DeSantis for the win

Everyone in Florida good luck, and be safe, hopefully it won't hit too hard!


Thanks, brother. On the west coast of FL we got no rain and some nice breezes to help with the heat. Wonder how El Cubano did. He's down there in Hurricane Central. The only one closer to the storm than he is Jim Santori.
 
I just looked at that chart concerning deaths by all causes and supposed excess deaths ( or lack there of according to one source ). As I suspected, even that is starting to look bad in Florida. It appears that all these lagging indicators that people reference on here you just have to wait out the 4-5 weeks lag between infections and deaths. This is a point I made two months ago, some people get confused by the lag and put way too much confidence in data that is caused by actions 1-2 months prior.

Then of course the goal posts get moved and a new "this is all ok" standard gets set. At one point the massive increase in infections was dismissed because the infected people were younger and the daily death counts weren't increasing ( in the 40-60 range ). Dally death counts are now up by a factor of 4, while in many other parts of the world daily deaths are very, very small numbers now.

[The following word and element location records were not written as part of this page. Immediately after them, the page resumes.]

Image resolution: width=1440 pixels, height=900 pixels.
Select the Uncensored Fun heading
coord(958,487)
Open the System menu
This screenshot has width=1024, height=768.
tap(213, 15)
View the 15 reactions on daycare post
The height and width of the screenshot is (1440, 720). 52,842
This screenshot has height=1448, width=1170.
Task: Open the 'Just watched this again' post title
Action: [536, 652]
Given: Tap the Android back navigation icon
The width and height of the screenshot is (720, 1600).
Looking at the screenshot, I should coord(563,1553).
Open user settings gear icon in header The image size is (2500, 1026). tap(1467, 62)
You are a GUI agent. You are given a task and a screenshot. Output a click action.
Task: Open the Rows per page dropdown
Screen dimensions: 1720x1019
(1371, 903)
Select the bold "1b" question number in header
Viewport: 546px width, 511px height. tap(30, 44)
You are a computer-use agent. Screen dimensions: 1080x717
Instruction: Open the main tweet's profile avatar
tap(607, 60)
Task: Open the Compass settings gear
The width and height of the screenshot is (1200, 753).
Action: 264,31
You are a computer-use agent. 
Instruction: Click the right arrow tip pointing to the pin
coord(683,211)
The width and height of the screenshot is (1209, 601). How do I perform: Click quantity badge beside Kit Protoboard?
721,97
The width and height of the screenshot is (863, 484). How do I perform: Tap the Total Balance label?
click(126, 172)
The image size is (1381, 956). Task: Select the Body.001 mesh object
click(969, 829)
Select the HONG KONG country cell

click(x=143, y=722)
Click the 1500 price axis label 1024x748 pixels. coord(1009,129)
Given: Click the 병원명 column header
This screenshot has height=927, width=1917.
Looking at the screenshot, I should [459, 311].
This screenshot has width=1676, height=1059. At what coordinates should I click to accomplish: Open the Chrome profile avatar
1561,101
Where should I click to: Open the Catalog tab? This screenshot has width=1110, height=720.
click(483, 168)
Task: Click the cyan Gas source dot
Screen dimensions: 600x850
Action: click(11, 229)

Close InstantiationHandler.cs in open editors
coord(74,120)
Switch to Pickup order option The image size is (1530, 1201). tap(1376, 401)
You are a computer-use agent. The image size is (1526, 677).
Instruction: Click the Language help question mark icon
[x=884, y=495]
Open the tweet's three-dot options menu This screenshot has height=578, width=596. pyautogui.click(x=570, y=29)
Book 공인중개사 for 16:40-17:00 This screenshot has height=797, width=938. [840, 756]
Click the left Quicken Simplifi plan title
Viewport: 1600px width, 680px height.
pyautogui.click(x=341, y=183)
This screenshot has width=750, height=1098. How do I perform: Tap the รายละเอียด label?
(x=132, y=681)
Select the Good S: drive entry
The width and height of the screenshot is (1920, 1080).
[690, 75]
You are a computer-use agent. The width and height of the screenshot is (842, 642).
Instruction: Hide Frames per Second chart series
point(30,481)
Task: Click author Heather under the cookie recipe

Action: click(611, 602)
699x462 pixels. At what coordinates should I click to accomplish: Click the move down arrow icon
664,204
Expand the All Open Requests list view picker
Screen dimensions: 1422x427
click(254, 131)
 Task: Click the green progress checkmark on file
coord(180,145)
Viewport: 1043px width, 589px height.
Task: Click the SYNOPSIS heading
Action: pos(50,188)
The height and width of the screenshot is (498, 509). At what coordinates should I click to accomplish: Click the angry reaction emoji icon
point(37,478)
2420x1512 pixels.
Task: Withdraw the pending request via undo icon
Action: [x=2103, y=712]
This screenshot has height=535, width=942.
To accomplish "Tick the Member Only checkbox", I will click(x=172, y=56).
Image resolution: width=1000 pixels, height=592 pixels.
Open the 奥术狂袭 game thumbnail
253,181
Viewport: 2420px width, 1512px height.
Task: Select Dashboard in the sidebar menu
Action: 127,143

Now the excuse seems to be everyone is going to get a huge second wave outbreak with huge death counts like Florida. This may in fact be the most delusional theory of them all. Those areas that managed the tail end of the first wave well are going to do well in the second wave as well. The numbers will grow in a controlled fashion, if at all. Areas like Florida may in fact have an even worse second wave then anyone else UNLESS the delusions are over and the public starts acting responsibly. Might happen, better happen, but we will see nothing about the first wave inspires confidence about Florida dealing with Covid.

Texas was about 4 weeks before the Florida spike. Remember all the stories about everyone in Texas dying? Their numbers aren't great, but where is all the carnage? And please, I can google articles if I want. I'm looking for the numbers and specific data.
 
Texas was about 4 weeks before the Florida spike. Remember all the stories about everyone in Texas dying? Their numbers aren't great, but where is all the carnage? And please, I can google articles if I want. I'm looking for the numbers and specific data.

Sorry, here was the texas info, didn't attach.

Eec5oMoXgAMY0LU
 
If we hit 600 per day - or even close to it - I will absolutely admit that I've underestimated the virus badly. Putting the text right here, right now, in black and white for you to requote me if it happens so I can never say I didn't say it.

If we do not hit that level, will you admit to have overestimated it?

I haven't overestimated it since I haven't forecast anything. What I did so in the past was 40-60 deaths was too many and that the massive spike in infections 1-2 months ago was problematic and could easily lead to even higher death rates. And it did. Given that I have no idea how responsible ( or otherwise ) the people of Florida are now, I have no idea what will actually occur in the near future. Recent day's numbers look promising.
 
Last edited:
I haven't overestimated it since I haven't forecast anything. What I did so in the past was 40-60 deaths was too many and that the massive spike in infections 1-2 months ago was problematic and could easily lead to even higher death rates. And it did. Given that I have no idea how responsible ( or otherwise ) the people of Florida are now, I have no idea what will actually occur in the near future. Recent days numbers look promising.

I'll always be accountable to the things I say.
 
I haven't overestimated it since I haven't forecast anything. What I did so in the past was 40-60 deaths was too many and that the massive spike in infections 1-2 months ago was problematic and could easily lead to even higher death rates. And it did. Given that I have no idea how responsible ( or otherwise ) the people of Florida are now, I have no idea what will actually occur in the near future. Recent day's numbers look promising.
Seems like it was the beach decisions that were problematic. I say that because California had similar problems in Orange County were some beaches were opened perhaps early

Its not intuitive that the beach would be a big problem but maybe the virus is in perspiration as well as respiratory droplets.
 
Seems like it was the beach decisions that were problematic. I say that because California had similar problems in Orange County were some beaches were opened perhaps early

Its not intuitive that the beach would be a big problem but maybe the virus is in perspiration as well as respiratory droplets.

I'm not so sure the beach had anything to do with it honestly.

In Florida, over 50% of the deaths were in nursing homes. They weren't at the beach. They weren't at clubs either so there is likely a combination of multiple reasons.

Of the infected, most were in the younger cohort. Bars, clubs, etc. The young got sick and tired of being locked down, knew they weren't at risk and said "fuck it".